You have imagined all of this.  Do you feel just a little cramped and uncomfortable?  Would you have the energy to transform this place or even the will to leave it?  Only, I assure you, if you stayed here for a few days. Easier to simply ignore it; an option that gets more attractive over time; otherwise you must every day fight to change it, a thankless and tiresome task.  Even then its atmosphere will seep into you, those flickers of vital interest snuffed out and strangled by the routine chat about the weather, “our boys”, and the latest murder in the Sunday papers, which elicits the inevitable: “there are some cruel people about, aren’t there?”

Miss Roach is a Londoner bombed out in the Blitz.  One would expect her to have at least a smidgen of sophistication.  Indeed, she works for a publisher, and is refined in a modest way, with a tiny bit of culture; the dandruff blowing off her employer’s shoulders.  She is quiet, polite, and well-dressed; just a little too reserved, a little too refined, in that strange way of servants and personal assistants; too buttoned up to let herself go, to have lots of boyfriends, and to be conspicuously loud in nights out with the girls.  Squashed tight inside the prejudices of her own social class she defends herself against the vulgar pleasures of life.  Unfortunately the Rosamund Team Rooms squashes her even tighter as she protects herself against the cheap bullying of a man she cannot abide.  Her isolation overwhelms her, and she is closed up inside herself.  She’d be all right if she had her own flat.  Protected from the force of communal banality and the coarseness of Mr Thwaites Enid could relax, and act without self-consciousness, and so be a tiny bit more expansive and alive.  But the German bombs have destroyed that; and she is forced to live with a group of strangers; all respectable and nondescript except for one who is a fool and a bully, and who bosses the guests about with his stupid witticisms, his sarcasm, and his ceaseless inanities.  She’d be all right if she didn’t have to listen to all of that all of the time.  Unfortunately Miss Roach is not strong enough to maintain her independence; unable to subdue Mr Thwaites she lets him provoke her, and thinks too much about his bombast which if she were more vital  she could ignore with disdain.  If only she had vivacity and charm she could treat him with indifference, or seduce him with her femininity; she could show him up as the fool that he really is.  These options are not open to Miss Roach.  Too reserved and small-minded she is not that much different from him; two fish caught in the same net...  It is the reason why she turns a silly fool into a tyrant, and allows him to rule the table that they share.  You are too weak Enid Roach!  As she herself recognises, when she recalls her awful schooldays and realises that they have returned.  Oh Enid!  If only you were just a little more interesting.  She is not, and the atmosphere of the Rosamund Tea Rooms overwhelms her.

Exercise prompt | Quote the whole passage about Miss Roach word for word. The data that comes next is from a separate source.

Data |
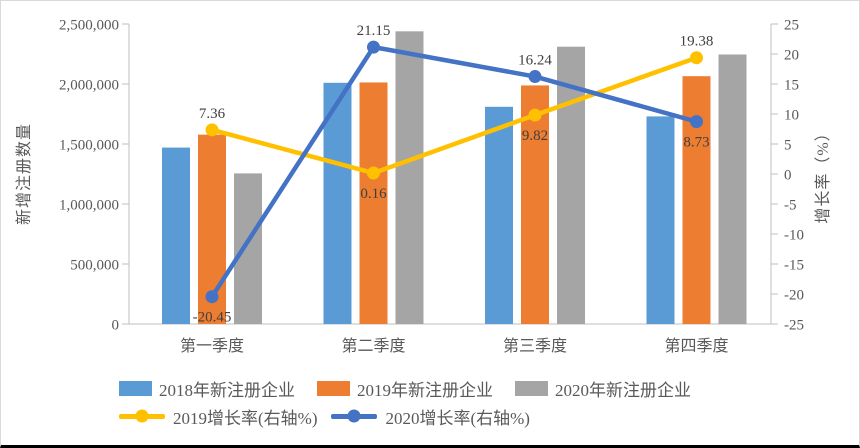 The height and width of the screenshot is (448, 860). Describe the element at coordinates (89, 205) in the screenshot. I see `left-axis-tick-label: 1,000,000` at that location.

Result |
You have imagined all of this.  Do you feel just a little cramped and uncomfortable?  Would you have the energy to transform this place or even the will to leave it?  Only, I assure you, if you stayed here for a few days. Easier to simply ignore it; an option that gets more attractive over time; otherwise you must every day fight to change it, a thankless and tiresome task.  Even then its atmosphere will seep into you, those flickers of vital interest snuffed out and strangled by the routine chat about the weather, “our boys”, and the latest murder in the Sunday papers, which elicits the inevitable: “there are some cruel people about, aren’t there?”

Miss Roach is a Londoner bombed out in the Blitz.  One would expect her to have at least a smidgen of sophistication.  Indeed, she works for a publisher, and is refined in a modest way, with a tiny bit of culture; the dandruff blowing off her employer’s shoulders.  She is quiet, polite, and well-dressed; just a little too reserved, a little too refined, in that strange way of servants and personal assistants; too buttoned up to let herself go, to have lots of boyfriends, and to be conspicuously loud in nights out with the girls.  Squashed tight inside the prejudices of her own social class she defends herself against the vulgar pleasures of life.  Unfortunately the Rosamund Team Rooms squashes her even tighter as she protects herself against the cheap bullying of a man she cannot abide.  Her isolation overwhelms her, and she is closed up inside herself.  She’d be all right if she had her own flat.  Protected from the force of communal banality and the coarseness of Mr Thwaites Enid could relax, and act without self-consciousness, and so be a tiny bit more expansive and alive.  But the German bombs have destroyed that; and she is forced to live with a group of strangers; all respectable and nondescript except for one who is a fool and a bully, and who bosses the guests about with his stupid witticisms, his sarcasm, and his ceaseless inanities.  She’d be all right if she didn’t have to listen to all of that all of the time.  Unfortunately Miss Roach is not strong enough to maintain her independence; unable to subdue Mr Thwaites she lets him provoke her, and thinks too much about his bombast which if she were more vital  she could ignore with disdain.  If only she had vivacity and charm she could treat him with indifference, or seduce him with her femininity; she could show him up as the fool that he really is.  These options are not open to Miss Roach.  Too reserved and small-minded she is not that much different from him; two fish caught in the same net...  It is the reason why she turns a silly fool into a tyrant, and allows him to rule the table that they share.  You are too weak Enid Roach!  As she herself recognises, when she recalls her awful schooldays and realises that they have returned.  Oh Enid!  If only you were just a little more interesting.  She is not, and the atmosphere of the Rosamund Tea Rooms overwhelms her.